→ **PROBLEM DETAILS**:
Each line must appear in the answer exactly as it does in the data.

→ **TASK INPUT**:
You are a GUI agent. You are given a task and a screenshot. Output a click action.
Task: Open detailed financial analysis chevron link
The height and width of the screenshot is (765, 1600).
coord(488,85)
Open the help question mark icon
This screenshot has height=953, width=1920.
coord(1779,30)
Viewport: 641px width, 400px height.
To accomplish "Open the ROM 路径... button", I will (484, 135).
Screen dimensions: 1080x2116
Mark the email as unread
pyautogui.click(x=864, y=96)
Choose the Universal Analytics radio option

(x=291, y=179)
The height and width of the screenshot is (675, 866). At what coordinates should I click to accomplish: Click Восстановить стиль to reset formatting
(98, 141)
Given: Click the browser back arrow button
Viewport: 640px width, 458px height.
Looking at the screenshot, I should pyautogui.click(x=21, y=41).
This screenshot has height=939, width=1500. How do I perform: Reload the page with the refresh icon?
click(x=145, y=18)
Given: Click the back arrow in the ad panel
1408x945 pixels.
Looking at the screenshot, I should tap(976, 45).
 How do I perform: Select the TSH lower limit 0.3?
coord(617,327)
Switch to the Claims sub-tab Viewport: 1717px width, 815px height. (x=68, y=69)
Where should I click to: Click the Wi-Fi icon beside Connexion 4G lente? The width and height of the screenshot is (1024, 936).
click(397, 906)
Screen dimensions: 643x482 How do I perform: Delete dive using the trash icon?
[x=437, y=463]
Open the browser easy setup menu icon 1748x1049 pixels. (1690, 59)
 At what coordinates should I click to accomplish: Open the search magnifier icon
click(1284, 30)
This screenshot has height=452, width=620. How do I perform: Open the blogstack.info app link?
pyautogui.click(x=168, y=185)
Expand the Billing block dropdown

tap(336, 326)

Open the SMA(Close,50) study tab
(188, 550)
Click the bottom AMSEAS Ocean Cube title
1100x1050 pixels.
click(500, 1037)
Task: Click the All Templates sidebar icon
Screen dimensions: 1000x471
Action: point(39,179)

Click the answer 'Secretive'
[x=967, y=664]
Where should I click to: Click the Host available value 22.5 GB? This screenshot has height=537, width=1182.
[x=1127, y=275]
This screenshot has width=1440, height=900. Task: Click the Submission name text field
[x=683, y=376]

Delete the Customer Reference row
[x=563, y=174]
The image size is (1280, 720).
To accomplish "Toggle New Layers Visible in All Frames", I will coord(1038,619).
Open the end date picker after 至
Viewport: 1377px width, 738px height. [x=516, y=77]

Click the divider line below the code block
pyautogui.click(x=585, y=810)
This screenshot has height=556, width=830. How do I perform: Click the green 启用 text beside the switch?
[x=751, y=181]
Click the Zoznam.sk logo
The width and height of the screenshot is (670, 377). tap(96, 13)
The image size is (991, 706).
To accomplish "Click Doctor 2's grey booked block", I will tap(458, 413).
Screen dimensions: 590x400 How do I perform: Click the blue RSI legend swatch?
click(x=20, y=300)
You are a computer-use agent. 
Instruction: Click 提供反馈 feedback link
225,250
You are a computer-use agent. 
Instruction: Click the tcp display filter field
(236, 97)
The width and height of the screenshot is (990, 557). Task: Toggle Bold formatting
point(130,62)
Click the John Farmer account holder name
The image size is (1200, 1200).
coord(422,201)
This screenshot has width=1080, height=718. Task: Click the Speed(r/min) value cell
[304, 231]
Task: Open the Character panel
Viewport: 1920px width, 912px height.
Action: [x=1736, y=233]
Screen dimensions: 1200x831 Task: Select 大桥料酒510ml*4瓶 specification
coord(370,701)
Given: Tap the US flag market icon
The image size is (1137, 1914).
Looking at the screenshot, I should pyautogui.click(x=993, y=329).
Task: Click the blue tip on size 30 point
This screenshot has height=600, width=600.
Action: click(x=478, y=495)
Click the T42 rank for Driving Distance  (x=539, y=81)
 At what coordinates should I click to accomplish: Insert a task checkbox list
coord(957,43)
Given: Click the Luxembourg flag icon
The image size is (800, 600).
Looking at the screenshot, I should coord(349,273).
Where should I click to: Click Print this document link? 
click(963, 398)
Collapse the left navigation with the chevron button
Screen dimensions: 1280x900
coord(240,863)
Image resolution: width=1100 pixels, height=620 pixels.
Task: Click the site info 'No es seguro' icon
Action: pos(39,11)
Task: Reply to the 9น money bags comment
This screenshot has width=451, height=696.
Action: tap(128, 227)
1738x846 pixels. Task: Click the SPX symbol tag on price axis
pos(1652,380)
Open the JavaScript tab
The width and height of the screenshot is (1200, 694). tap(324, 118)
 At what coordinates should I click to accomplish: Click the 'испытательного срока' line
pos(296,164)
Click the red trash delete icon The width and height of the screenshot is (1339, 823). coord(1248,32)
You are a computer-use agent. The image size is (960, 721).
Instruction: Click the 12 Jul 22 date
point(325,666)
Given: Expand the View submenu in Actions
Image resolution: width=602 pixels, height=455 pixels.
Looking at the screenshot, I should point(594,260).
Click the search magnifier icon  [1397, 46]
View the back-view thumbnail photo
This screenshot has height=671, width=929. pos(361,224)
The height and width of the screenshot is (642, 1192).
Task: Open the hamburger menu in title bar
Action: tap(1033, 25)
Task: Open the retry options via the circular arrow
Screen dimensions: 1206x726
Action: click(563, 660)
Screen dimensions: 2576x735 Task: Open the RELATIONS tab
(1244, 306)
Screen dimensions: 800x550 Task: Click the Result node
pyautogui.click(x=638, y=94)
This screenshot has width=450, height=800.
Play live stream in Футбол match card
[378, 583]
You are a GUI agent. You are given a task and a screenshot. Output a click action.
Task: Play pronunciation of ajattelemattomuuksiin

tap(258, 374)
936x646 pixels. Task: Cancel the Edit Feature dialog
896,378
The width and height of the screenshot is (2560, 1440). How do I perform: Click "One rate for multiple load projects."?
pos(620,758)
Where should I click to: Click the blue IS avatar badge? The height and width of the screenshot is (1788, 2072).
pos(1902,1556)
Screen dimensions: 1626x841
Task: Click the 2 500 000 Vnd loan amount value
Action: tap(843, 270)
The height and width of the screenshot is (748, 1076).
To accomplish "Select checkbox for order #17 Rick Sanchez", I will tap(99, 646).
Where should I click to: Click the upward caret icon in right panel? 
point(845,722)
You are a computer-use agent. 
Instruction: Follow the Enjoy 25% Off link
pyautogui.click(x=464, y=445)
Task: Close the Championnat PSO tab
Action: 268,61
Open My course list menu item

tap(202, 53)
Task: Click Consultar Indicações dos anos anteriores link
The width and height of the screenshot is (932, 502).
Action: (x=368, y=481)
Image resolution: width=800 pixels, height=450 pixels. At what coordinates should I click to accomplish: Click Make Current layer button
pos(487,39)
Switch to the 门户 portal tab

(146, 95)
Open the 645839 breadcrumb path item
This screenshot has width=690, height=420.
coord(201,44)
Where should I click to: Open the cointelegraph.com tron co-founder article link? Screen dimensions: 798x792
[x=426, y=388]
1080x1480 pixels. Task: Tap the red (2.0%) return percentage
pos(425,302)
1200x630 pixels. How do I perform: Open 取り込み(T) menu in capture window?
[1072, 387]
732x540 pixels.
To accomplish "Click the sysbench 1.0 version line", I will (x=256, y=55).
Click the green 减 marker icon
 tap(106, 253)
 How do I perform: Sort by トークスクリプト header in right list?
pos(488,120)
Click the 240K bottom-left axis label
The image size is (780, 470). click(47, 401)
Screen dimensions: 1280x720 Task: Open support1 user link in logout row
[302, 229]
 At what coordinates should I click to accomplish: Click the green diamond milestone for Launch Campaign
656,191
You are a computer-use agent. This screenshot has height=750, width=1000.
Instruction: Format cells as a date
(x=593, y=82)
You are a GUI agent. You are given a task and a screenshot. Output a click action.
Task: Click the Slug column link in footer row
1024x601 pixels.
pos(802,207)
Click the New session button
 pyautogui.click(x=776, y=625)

→ **ANSWER AREA**:
You are a GUI agent. You are given a task and a screenshot. Output a click action.
Task: Open detailed financial analysis chevron link
The height and width of the screenshot is (765, 1600).
coord(488,85)
Open the help question mark icon
This screenshot has height=953, width=1920.
coord(1779,30)
Viewport: 641px width, 400px height.
To accomplish "Open the ROM 路径... button", I will (484, 135).
Screen dimensions: 1080x2116
Mark the email as unread
pyautogui.click(x=864, y=96)
Choose the Universal Analytics radio option

(x=291, y=179)
The height and width of the screenshot is (675, 866). At what coordinates should I click to accomplish: Click Восстановить стиль to reset formatting
(98, 141)
Given: Click the browser back arrow button
Viewport: 640px width, 458px height.
Looking at the screenshot, I should pyautogui.click(x=21, y=41).
This screenshot has height=939, width=1500. How do I perform: Reload the page with the refresh icon?
click(x=145, y=18)
Given: Click the back arrow in the ad panel
1408x945 pixels.
Looking at the screenshot, I should tap(976, 45).
 How do I perform: Select the TSH lower limit 0.3?
coord(617,327)
Switch to the Claims sub-tab Viewport: 1717px width, 815px height. (x=68, y=69)
Where should I click to: Click the Wi-Fi icon beside Connexion 4G lente? The width and height of the screenshot is (1024, 936).
click(397, 906)
Screen dimensions: 643x482 How do I perform: Delete dive using the trash icon?
[x=437, y=463]
Open the browser easy setup menu icon 1748x1049 pixels. (1690, 59)
 At what coordinates should I click to accomplish: Open the search magnifier icon
click(1284, 30)
This screenshot has height=452, width=620. How do I perform: Open the blogstack.info app link?
pyautogui.click(x=168, y=185)
Expand the Billing block dropdown

tap(336, 326)

Open the SMA(Close,50) study tab
(188, 550)
Click the bottom AMSEAS Ocean Cube title
1100x1050 pixels.
click(500, 1037)
Task: Click the All Templates sidebar icon
Screen dimensions: 1000x471
Action: point(39,179)

Click the answer 'Secretive'
[x=967, y=664]
Where should I click to: Click the Host available value 22.5 GB? This screenshot has height=537, width=1182.
[x=1127, y=275]
This screenshot has width=1440, height=900. Task: Click the Submission name text field
[x=683, y=376]

Delete the Customer Reference row
[x=563, y=174]
The image size is (1280, 720).
To accomplish "Toggle New Layers Visible in All Frames", I will coord(1038,619).
Open the end date picker after 至
Viewport: 1377px width, 738px height. [x=516, y=77]

Click the divider line below the code block
pyautogui.click(x=585, y=810)
This screenshot has height=556, width=830. How do I perform: Click the green 启用 text beside the switch?
[x=751, y=181]
Click the Zoznam.sk logo
The width and height of the screenshot is (670, 377). tap(96, 13)
The image size is (991, 706).
To accomplish "Click Doctor 2's grey booked block", I will tap(458, 413).
Screen dimensions: 590x400 How do I perform: Click the blue RSI legend swatch?
click(x=20, y=300)
You are a computer-use agent. 
Instruction: Click 提供反馈 feedback link
225,250
You are a computer-use agent. 
Instruction: Click the tcp display filter field
(236, 97)
The width and height of the screenshot is (990, 557). Task: Toggle Bold formatting
point(130,62)
Click the John Farmer account holder name
The image size is (1200, 1200).
coord(422,201)
This screenshot has width=1080, height=718. Task: Click the Speed(r/min) value cell
[304, 231]
Task: Open the Character panel
Viewport: 1920px width, 912px height.
Action: [x=1736, y=233]
Screen dimensions: 1200x831 Task: Select 大桥料酒510ml*4瓶 specification
coord(370,701)
Given: Tap the US flag market icon
The image size is (1137, 1914).
Looking at the screenshot, I should pyautogui.click(x=993, y=329).
Task: Click the blue tip on size 30 point
This screenshot has height=600, width=600.
Action: click(x=478, y=495)
Click the T42 rank for Driving Distance  (x=539, y=81)
 At what coordinates should I click to accomplish: Insert a task checkbox list
coord(957,43)
Given: Click the Luxembourg flag icon
The image size is (800, 600).
Looking at the screenshot, I should coord(349,273).
Where should I click to: Click Print this document link? 
click(963, 398)
Collapse the left navigation with the chevron button
Screen dimensions: 1280x900
coord(240,863)
Image resolution: width=1100 pixels, height=620 pixels.
Task: Click the site info 'No es seguro' icon
Action: pos(39,11)
Task: Reply to the 9น money bags comment
This screenshot has width=451, height=696.
Action: tap(128, 227)
1738x846 pixels. Task: Click the SPX symbol tag on price axis
pos(1652,380)
Open the JavaScript tab
The width and height of the screenshot is (1200, 694). tap(324, 118)
 At what coordinates should I click to accomplish: Click the 'испытательного срока' line
pos(296,164)
Click the red trash delete icon The width and height of the screenshot is (1339, 823). coord(1248,32)
You are a computer-use agent. The image size is (960, 721).
Instruction: Click the 12 Jul 22 date
point(325,666)
Given: Expand the View submenu in Actions
Image resolution: width=602 pixels, height=455 pixels.
Looking at the screenshot, I should point(594,260).
Click the search magnifier icon  [1397, 46]
View the back-view thumbnail photo
This screenshot has height=671, width=929. pos(361,224)
The height and width of the screenshot is (642, 1192).
Task: Open the hamburger menu in title bar
Action: tap(1033, 25)
Task: Open the retry options via the circular arrow
Screen dimensions: 1206x726
Action: click(563, 660)
Screen dimensions: 2576x735 Task: Open the RELATIONS tab
(1244, 306)
Screen dimensions: 800x550 Task: Click the Result node
pyautogui.click(x=638, y=94)
This screenshot has width=450, height=800.
Play live stream in Футбол match card
[378, 583]
You are a GUI agent. You are given a task and a screenshot. Output a click action.
Task: Play pronunciation of ajattelemattomuuksiin

tap(258, 374)
936x646 pixels. Task: Cancel the Edit Feature dialog
896,378
The width and height of the screenshot is (2560, 1440). How do I perform: Click "One rate for multiple load projects."?
pos(620,758)
Where should I click to: Click the blue IS avatar badge? The height and width of the screenshot is (1788, 2072).
pos(1902,1556)
Screen dimensions: 1626x841
Task: Click the 2 500 000 Vnd loan amount value
Action: tap(843, 270)
The height and width of the screenshot is (748, 1076).
To accomplish "Select checkbox for order #17 Rick Sanchez", I will tap(99, 646).
Where should I click to: Click the upward caret icon in right panel? 
point(845,722)
You are a computer-use agent. 
Instruction: Follow the Enjoy 25% Off link
pyautogui.click(x=464, y=445)
Task: Close the Championnat PSO tab
Action: 268,61
Open My course list menu item

tap(202, 53)
Task: Click Consultar Indicações dos anos anteriores link
The width and height of the screenshot is (932, 502).
Action: (x=368, y=481)
Image resolution: width=800 pixels, height=450 pixels. At what coordinates should I click to accomplish: Click Make Current layer button
pos(487,39)
Switch to the 门户 portal tab

(146, 95)
Open the 645839 breadcrumb path item
This screenshot has width=690, height=420.
coord(201,44)
Where should I click to: Open the cointelegraph.com tron co-founder article link? Screen dimensions: 798x792
[x=426, y=388]
1080x1480 pixels. Task: Tap the red (2.0%) return percentage
pos(425,302)
1200x630 pixels. How do I perform: Open 取り込み(T) menu in capture window?
[1072, 387]
732x540 pixels.
To accomplish "Click the sysbench 1.0 version line", I will (x=256, y=55).
Click the green 减 marker icon
 tap(106, 253)
 How do I perform: Sort by トークスクリプト header in right list?
pos(488,120)
Click the 240K bottom-left axis label
The image size is (780, 470). click(47, 401)
Screen dimensions: 1280x720 Task: Open support1 user link in logout row
[302, 229]
 At what coordinates should I click to accomplish: Click the green diamond milestone for Launch Campaign
656,191
You are a computer-use agent. This screenshot has height=750, width=1000.
Instruction: Format cells as a date
(x=593, y=82)
You are a GUI agent. You are given a task and a screenshot. Output a click action.
Task: Click the Slug column link in footer row
1024x601 pixels.
pos(802,207)
Click the New session button
 pyautogui.click(x=776, y=625)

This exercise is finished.